BEGIN
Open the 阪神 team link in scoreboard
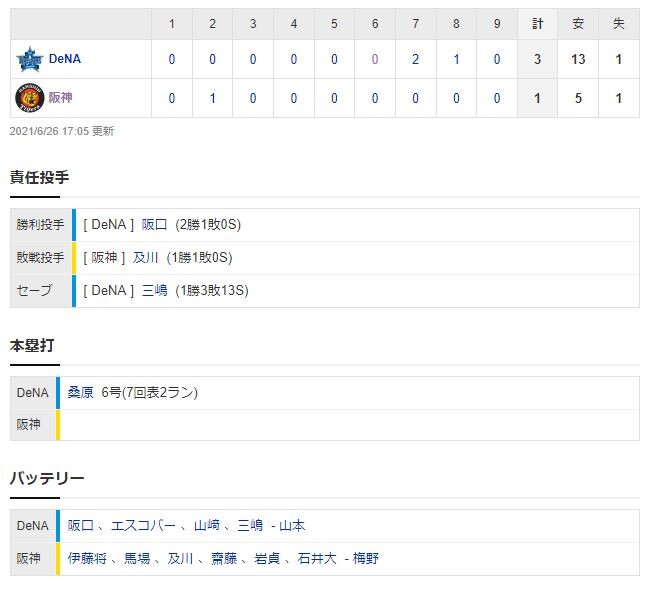The width and height of the screenshot is (650, 589). (61, 98)
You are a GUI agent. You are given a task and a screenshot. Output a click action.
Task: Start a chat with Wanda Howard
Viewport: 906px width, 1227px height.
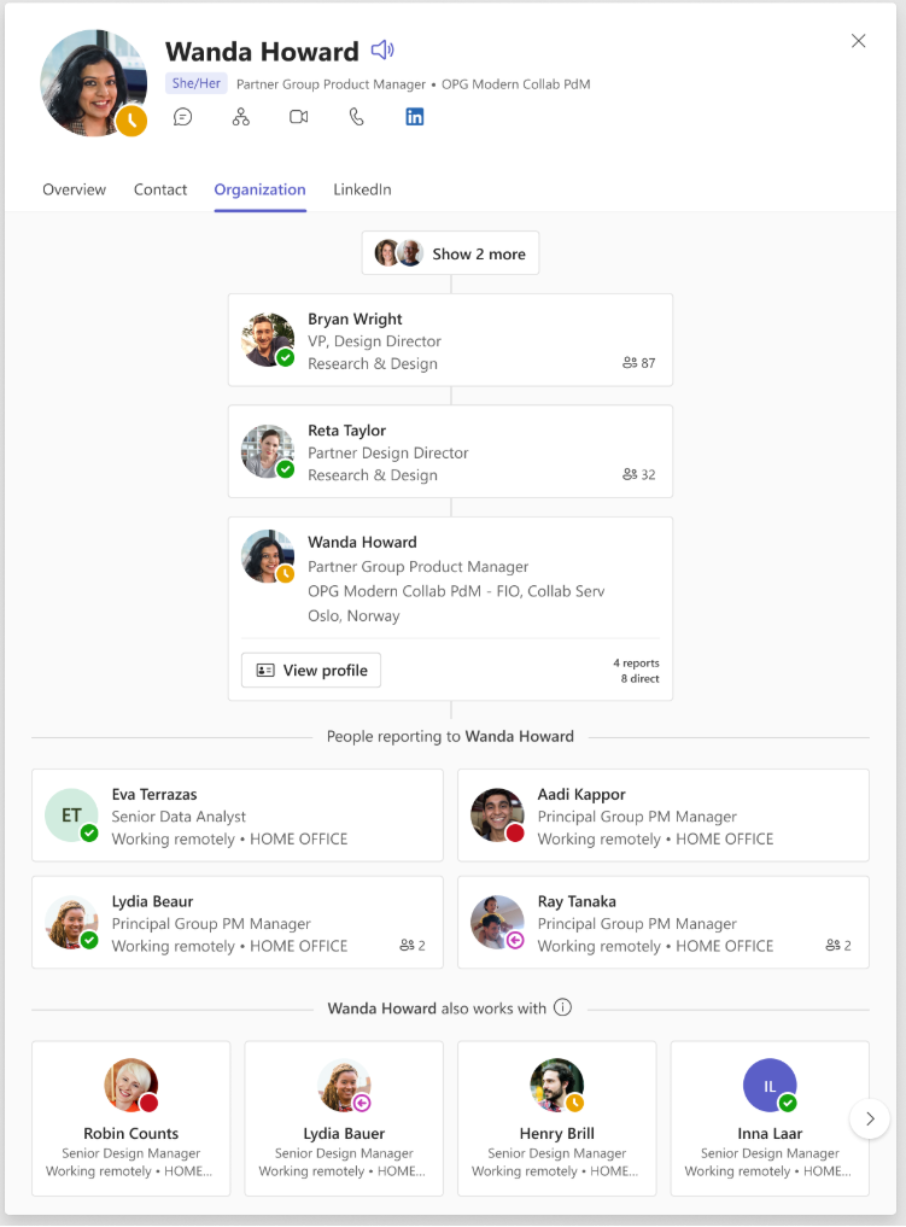[182, 117]
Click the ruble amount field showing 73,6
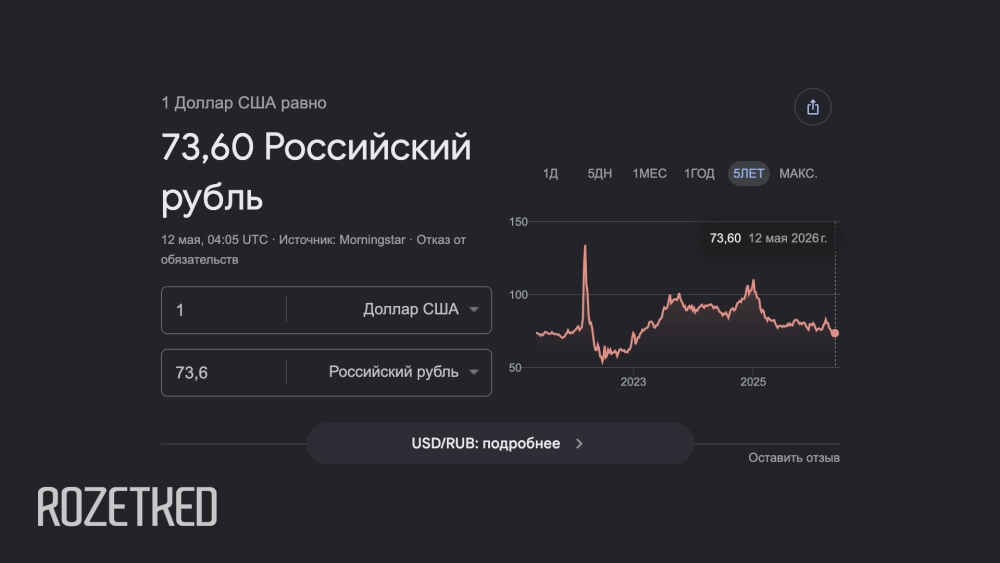 [x=223, y=372]
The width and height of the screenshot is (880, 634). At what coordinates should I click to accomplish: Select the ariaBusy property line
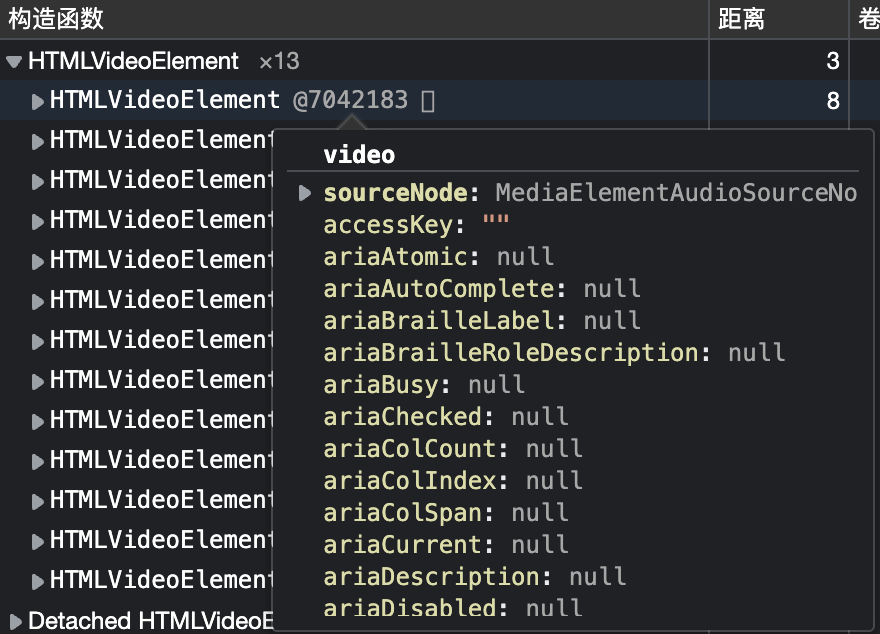click(x=424, y=385)
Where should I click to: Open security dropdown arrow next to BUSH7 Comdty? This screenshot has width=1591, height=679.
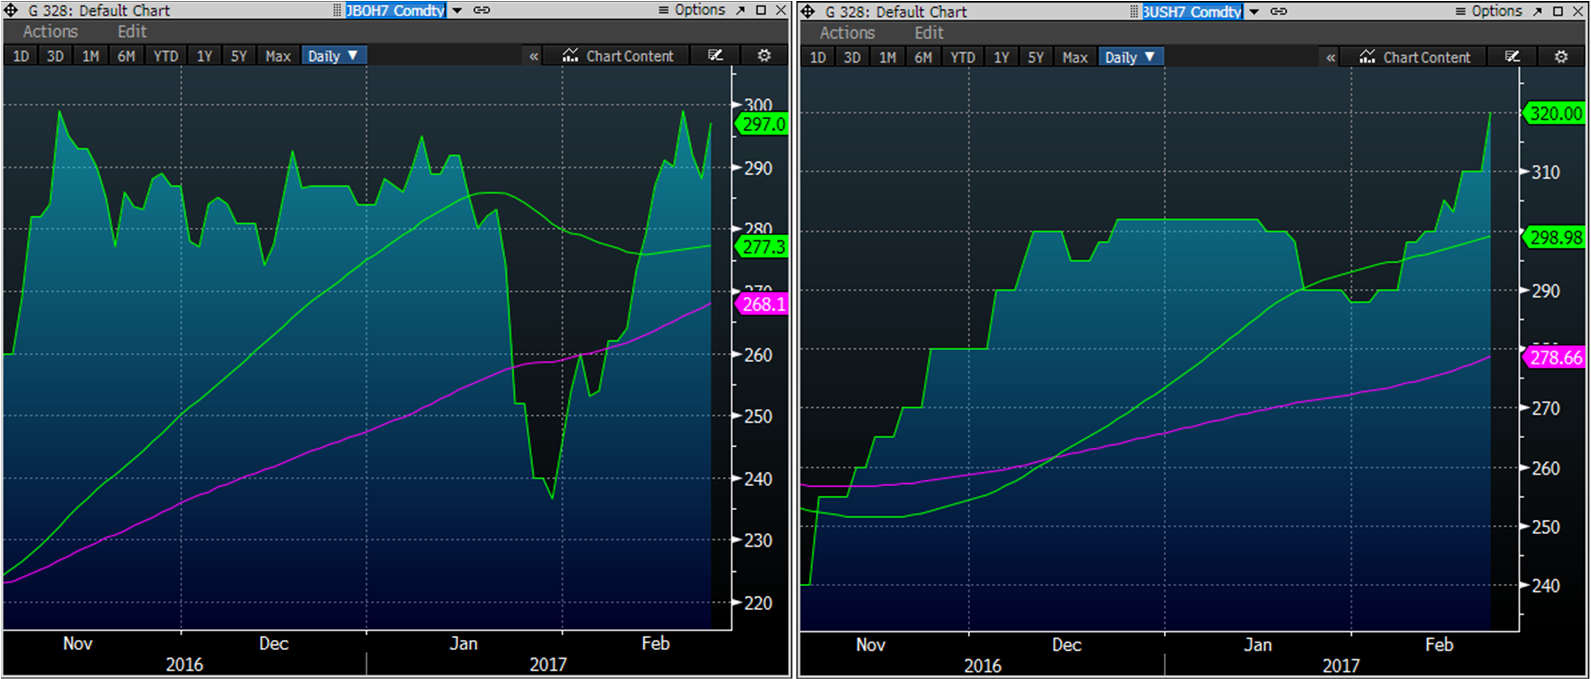1254,11
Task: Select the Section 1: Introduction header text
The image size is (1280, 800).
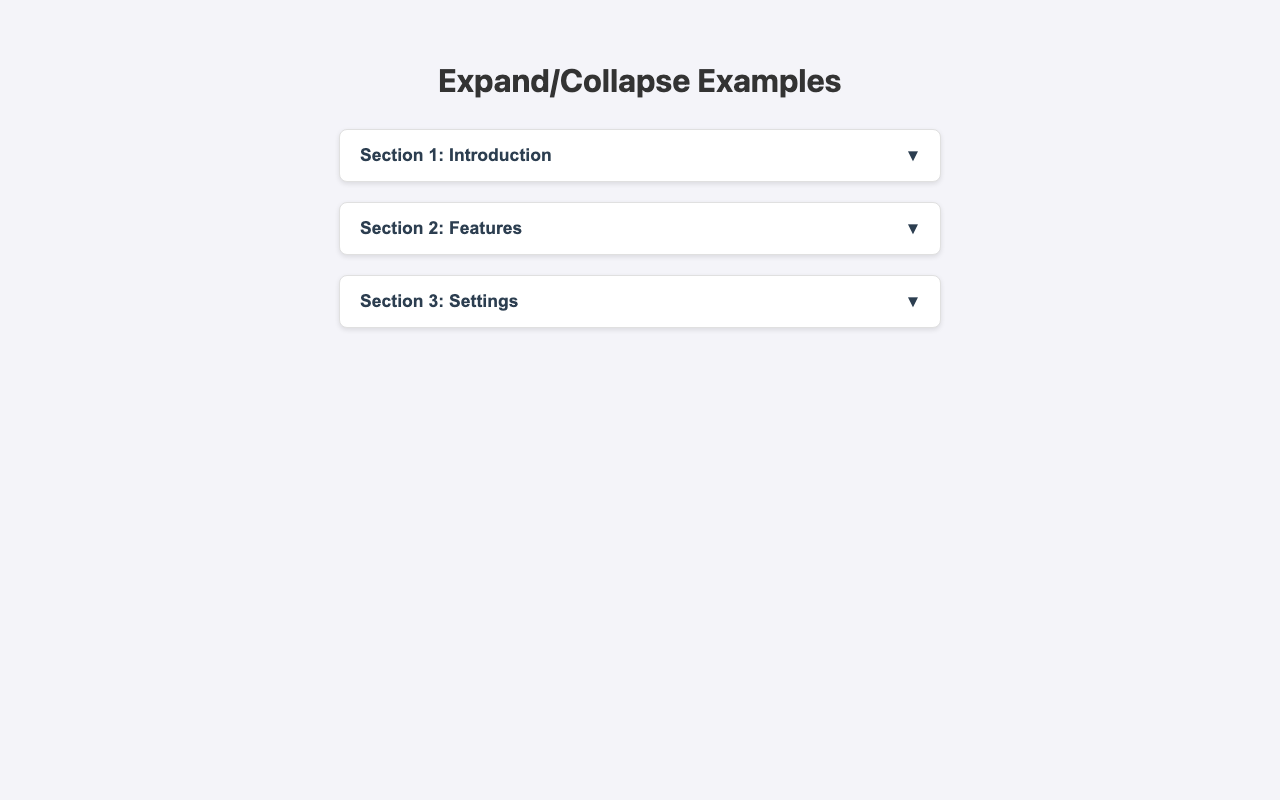Action: [x=456, y=155]
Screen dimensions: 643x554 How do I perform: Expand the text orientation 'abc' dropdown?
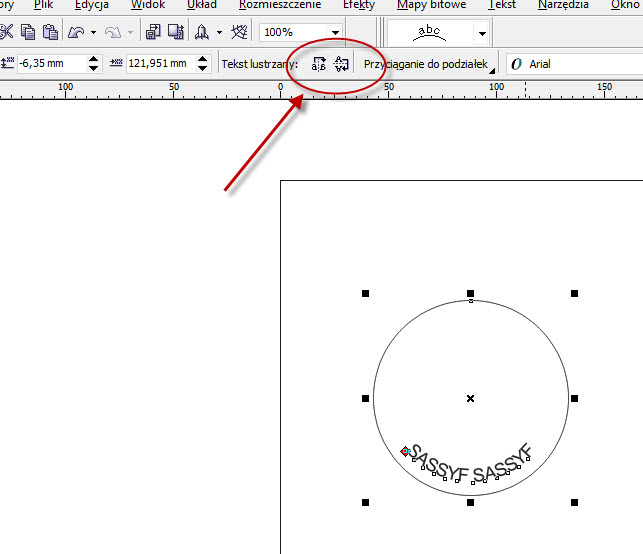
END
**Work to be completed:**
Beginning with the line that includes "Task: Select the" and ending with the last line of the material, reproduce those lines exactly and nothing else, with no pictures.

**Exercise result:**
Task: Select the Section 1: Introduction header text
The image size is (1280, 800).
Action: [x=456, y=155]
Screen dimensions: 643x554 How do I perform: Expand the text orientation 'abc' dropdown?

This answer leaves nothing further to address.